**WHAT TO DO:**
Rewrite the material from the line that contains "You are a computer-use agent. The width" through the end, with "Audience" replaced by "Overview" and nothing else changed. Leave the pictures out of your version.

Item-finding records:
^^^^^^^^

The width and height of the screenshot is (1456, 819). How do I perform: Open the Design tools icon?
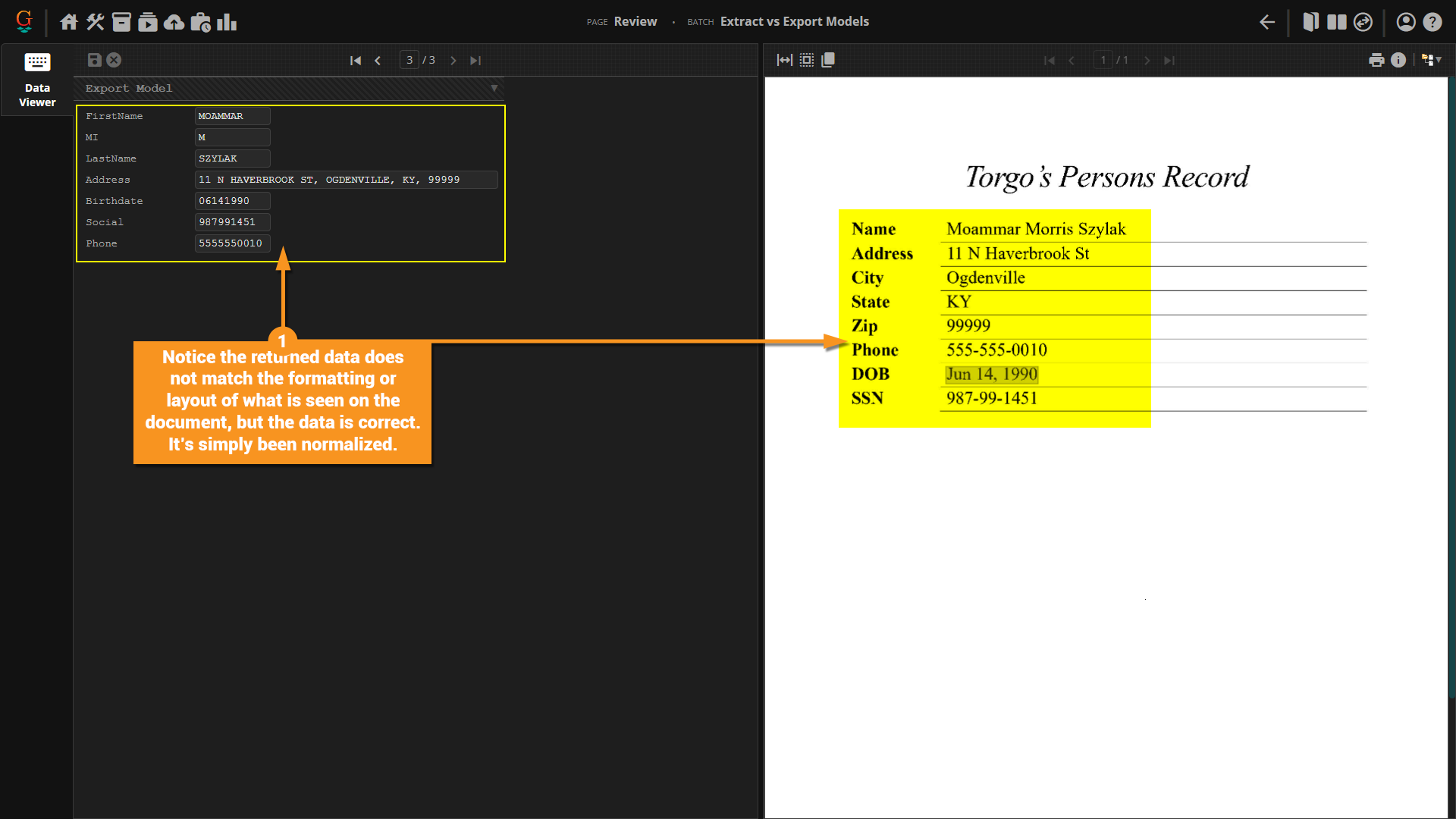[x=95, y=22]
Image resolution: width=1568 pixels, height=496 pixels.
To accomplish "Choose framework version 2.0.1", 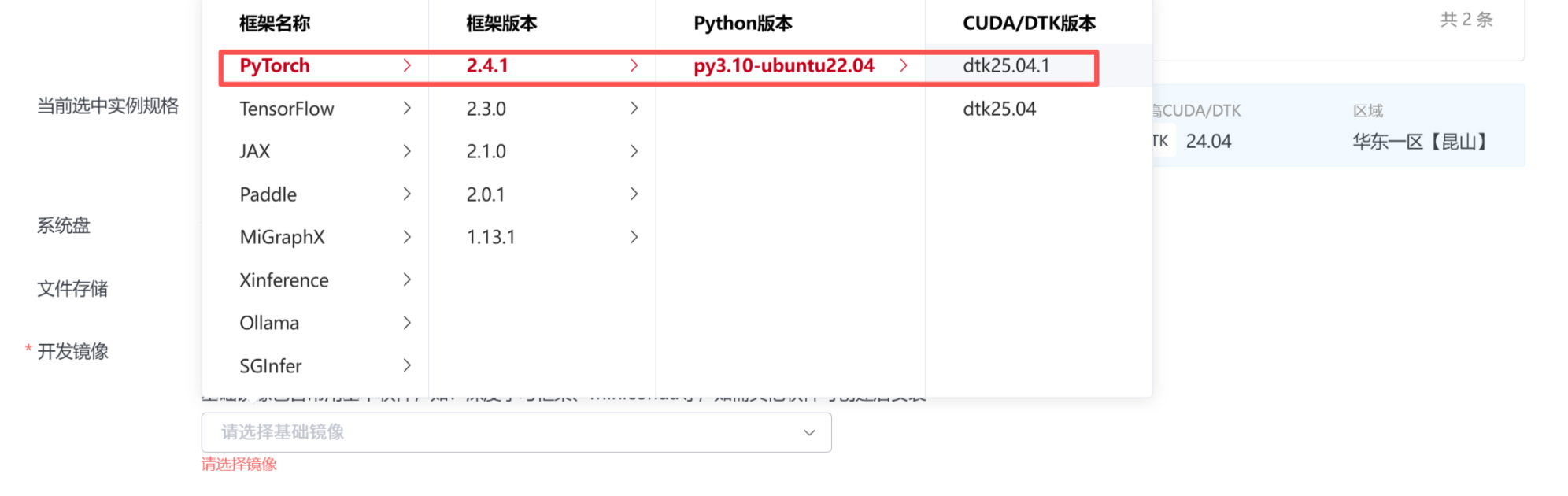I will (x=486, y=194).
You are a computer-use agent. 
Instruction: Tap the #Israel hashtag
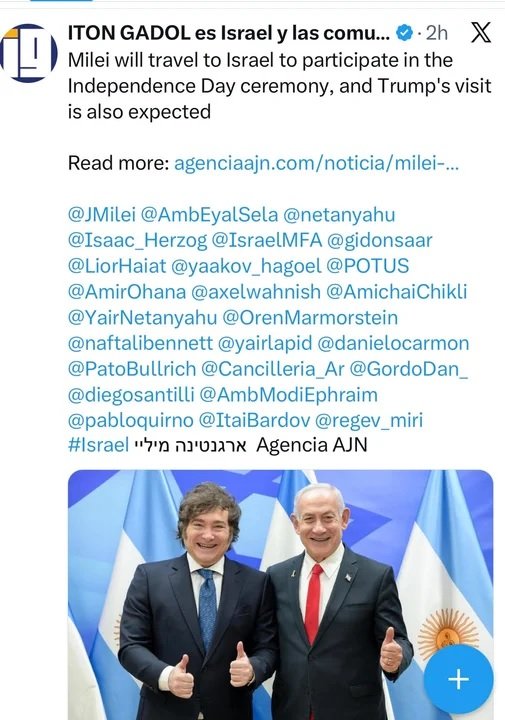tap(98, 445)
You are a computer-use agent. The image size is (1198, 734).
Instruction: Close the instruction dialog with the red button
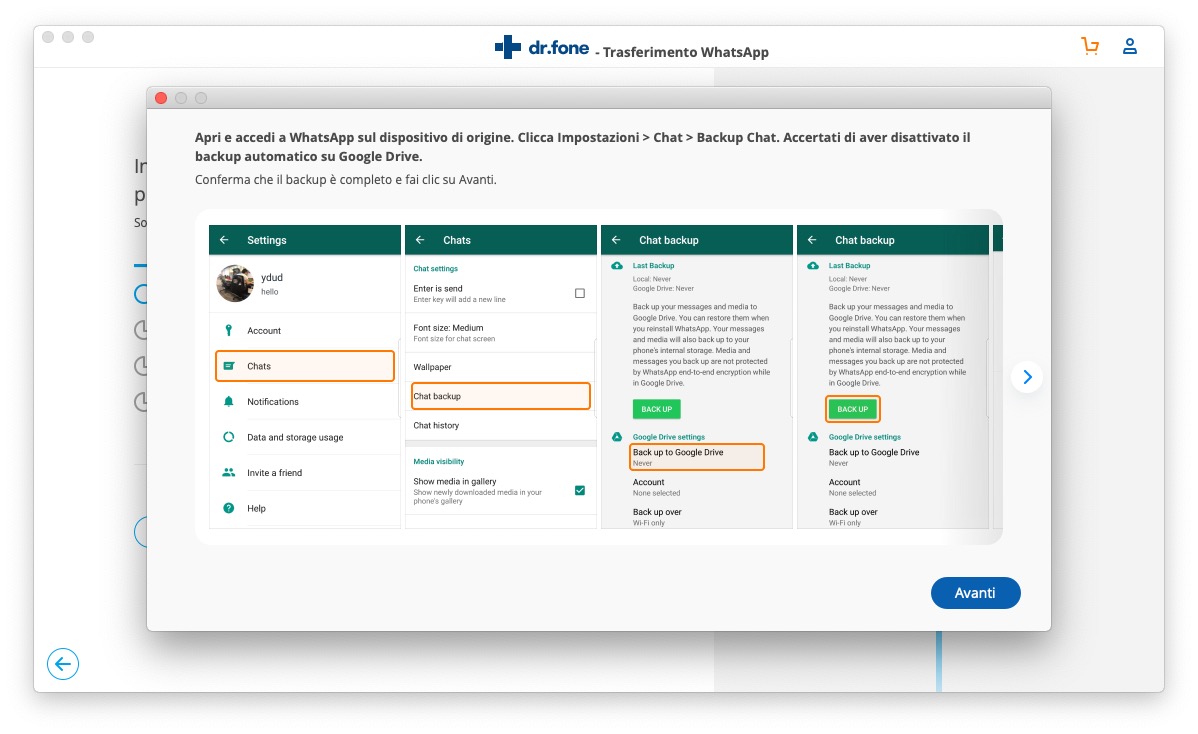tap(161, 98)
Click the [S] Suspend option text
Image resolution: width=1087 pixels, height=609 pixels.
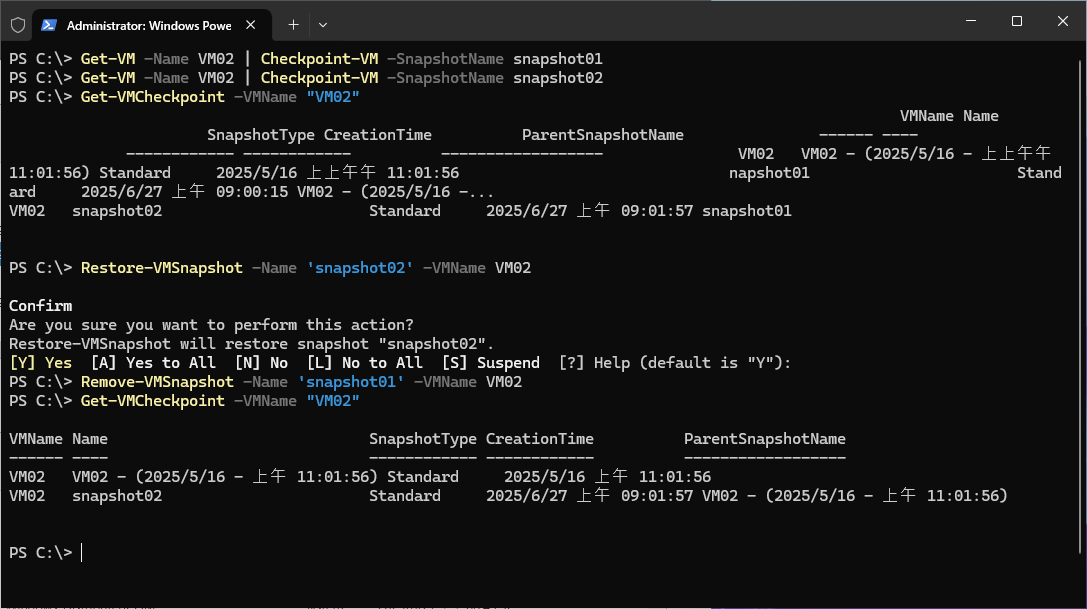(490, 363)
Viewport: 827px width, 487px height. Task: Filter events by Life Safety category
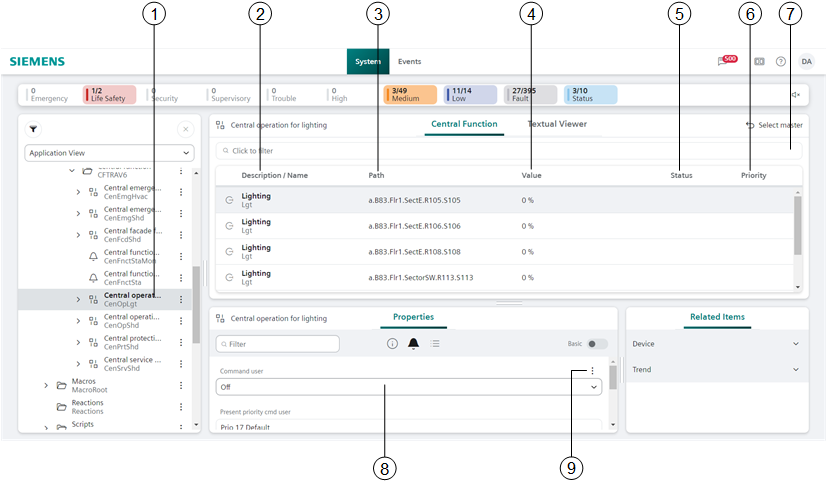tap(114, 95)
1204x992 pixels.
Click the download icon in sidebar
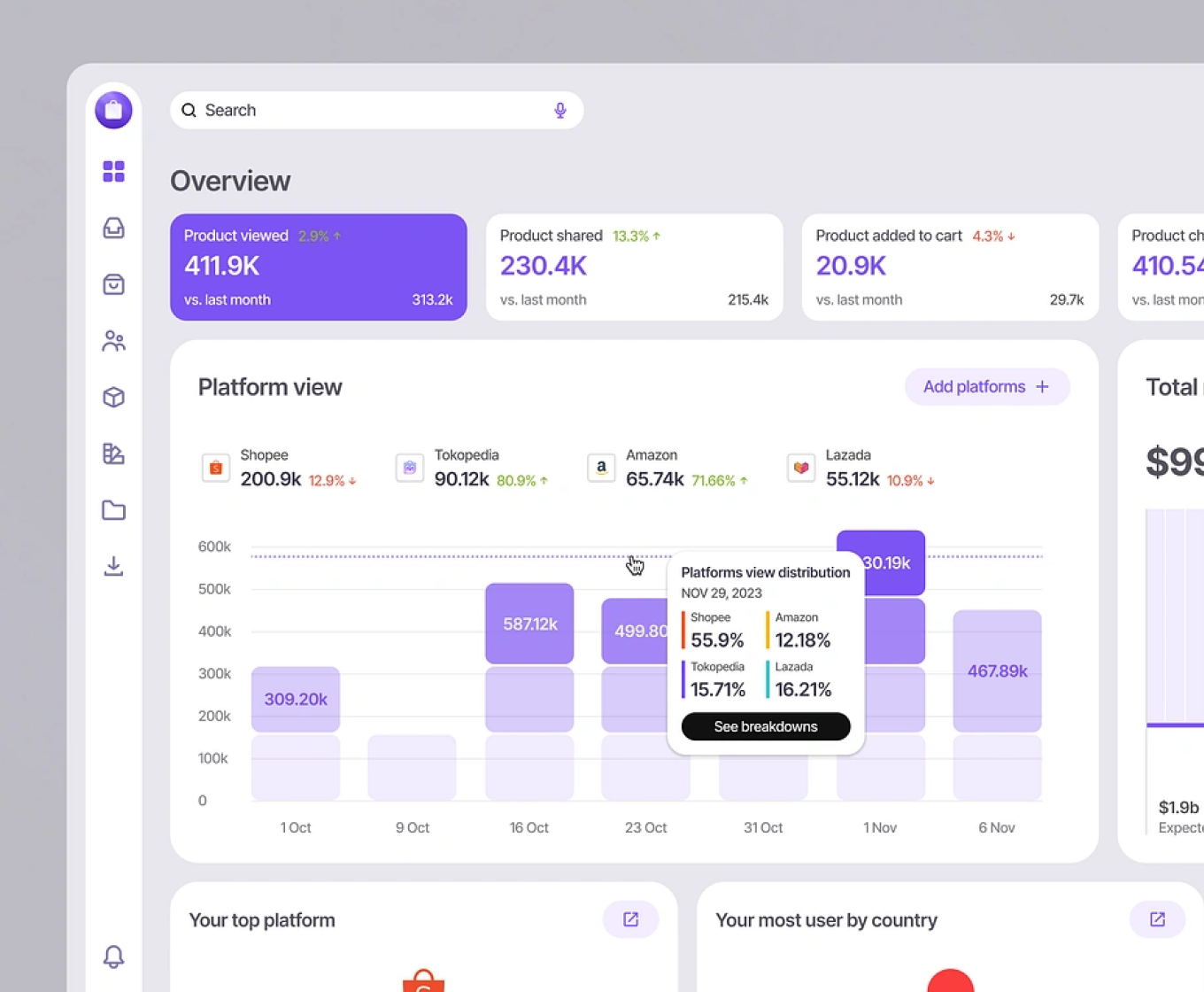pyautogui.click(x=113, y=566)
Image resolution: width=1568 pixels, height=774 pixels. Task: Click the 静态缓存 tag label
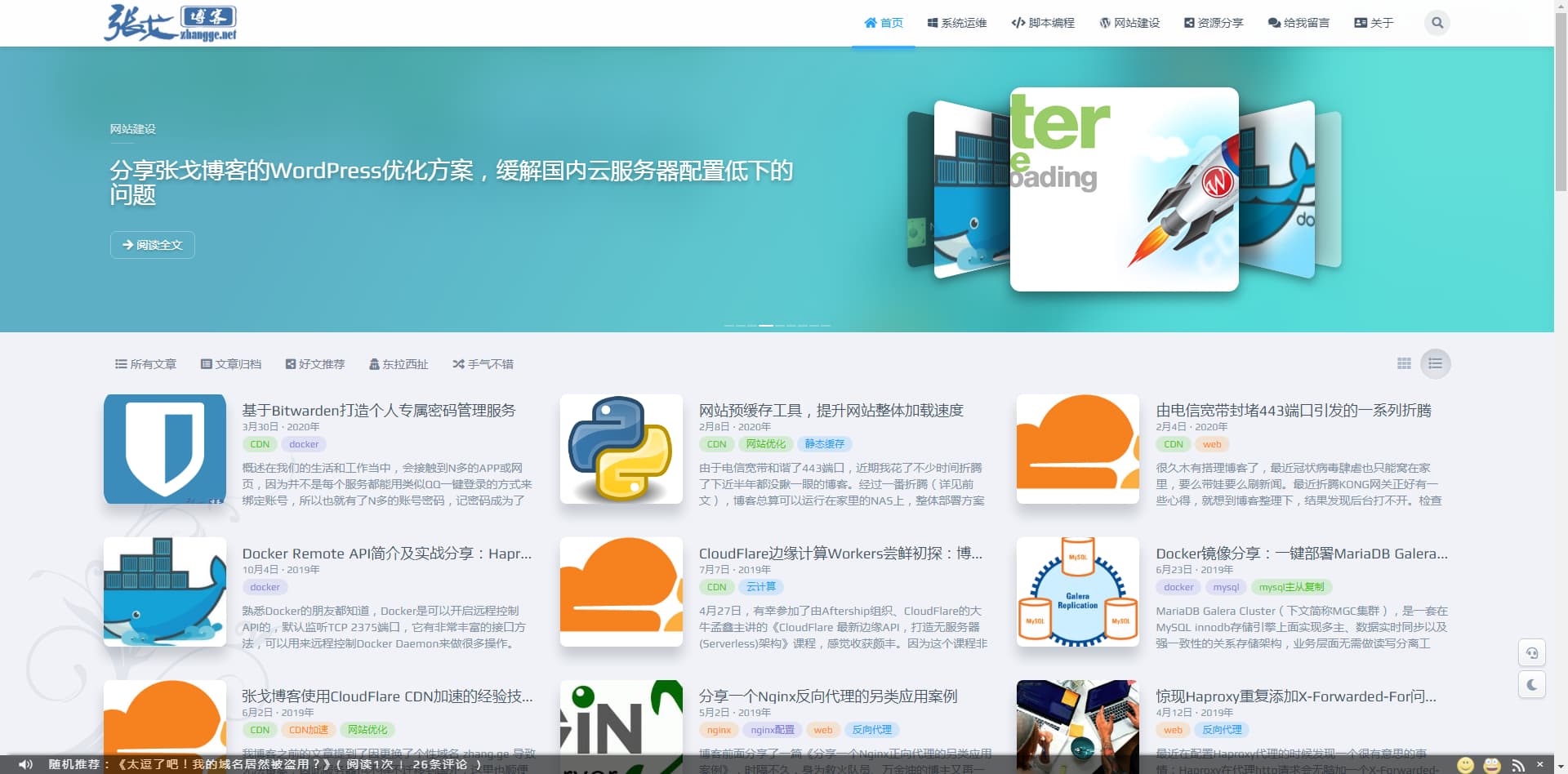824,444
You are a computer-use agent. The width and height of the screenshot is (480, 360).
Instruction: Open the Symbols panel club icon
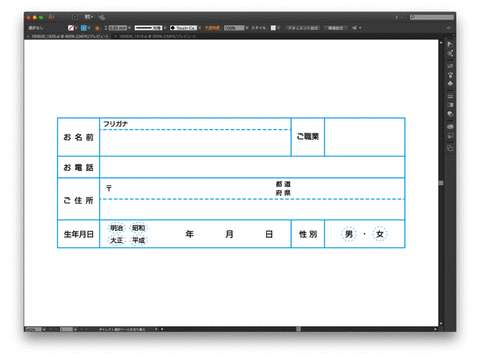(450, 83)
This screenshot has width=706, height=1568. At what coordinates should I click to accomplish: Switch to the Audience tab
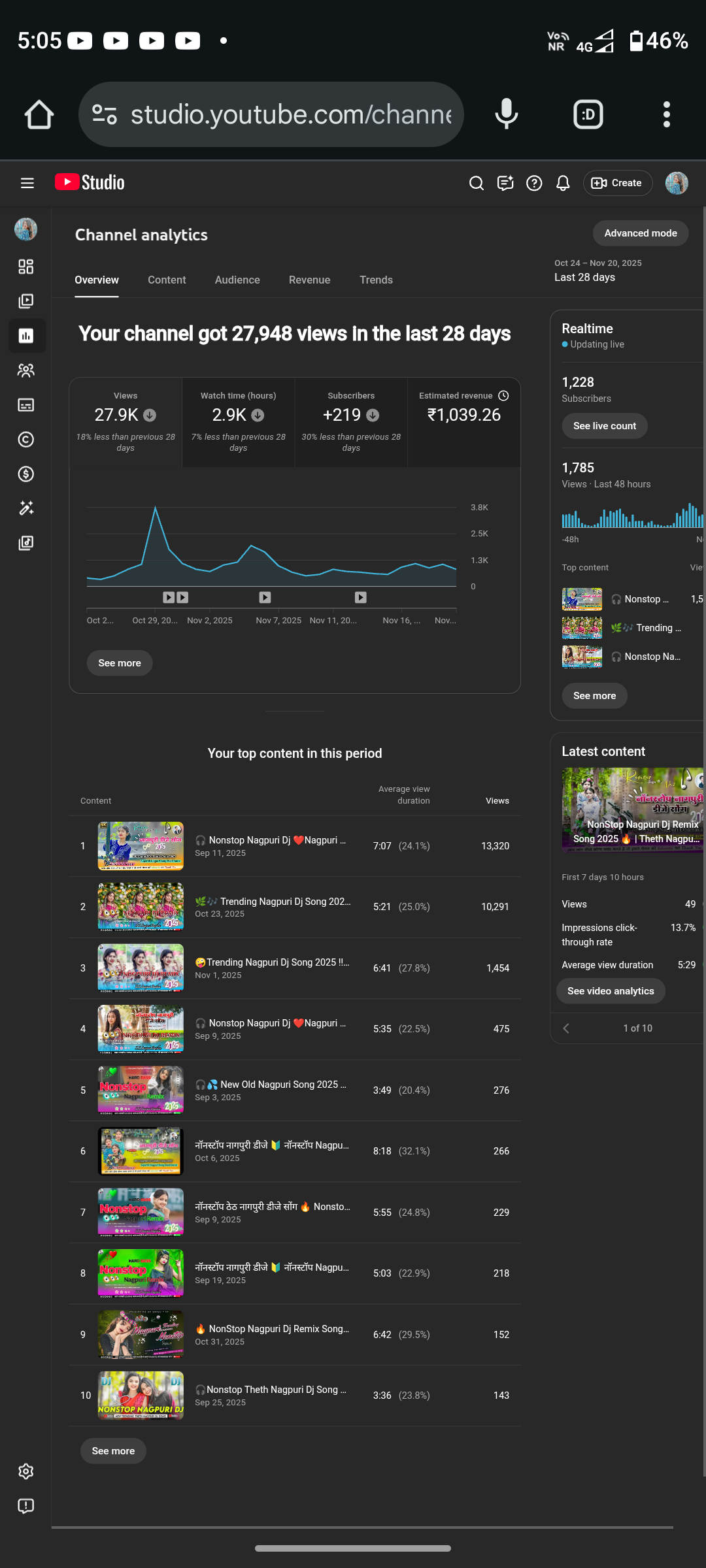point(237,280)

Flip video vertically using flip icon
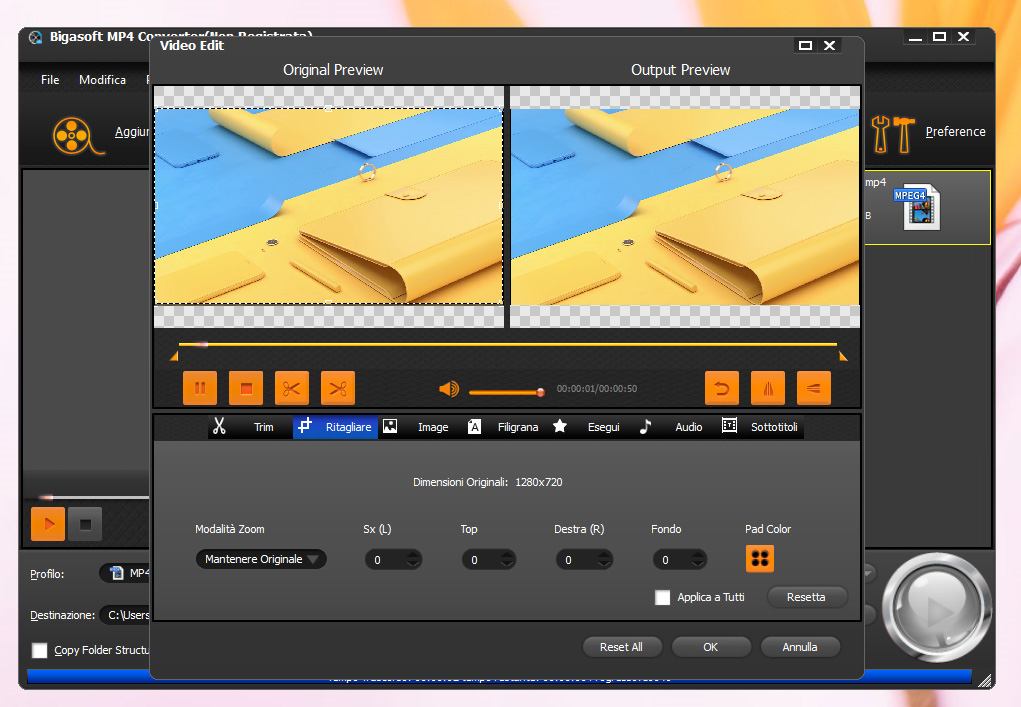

^^^^^^^^

**CORRECT ANSWER:**
You are a computer-use agent. The width and height of the screenshot is (480, 360).
Instruction: Open the Symbols panel club icon
(450, 83)
This screenshot has width=706, height=1568. At what coordinates should I click to accomplish: Switch to the Overview tab
point(237,280)

Flip video vertically using flip icon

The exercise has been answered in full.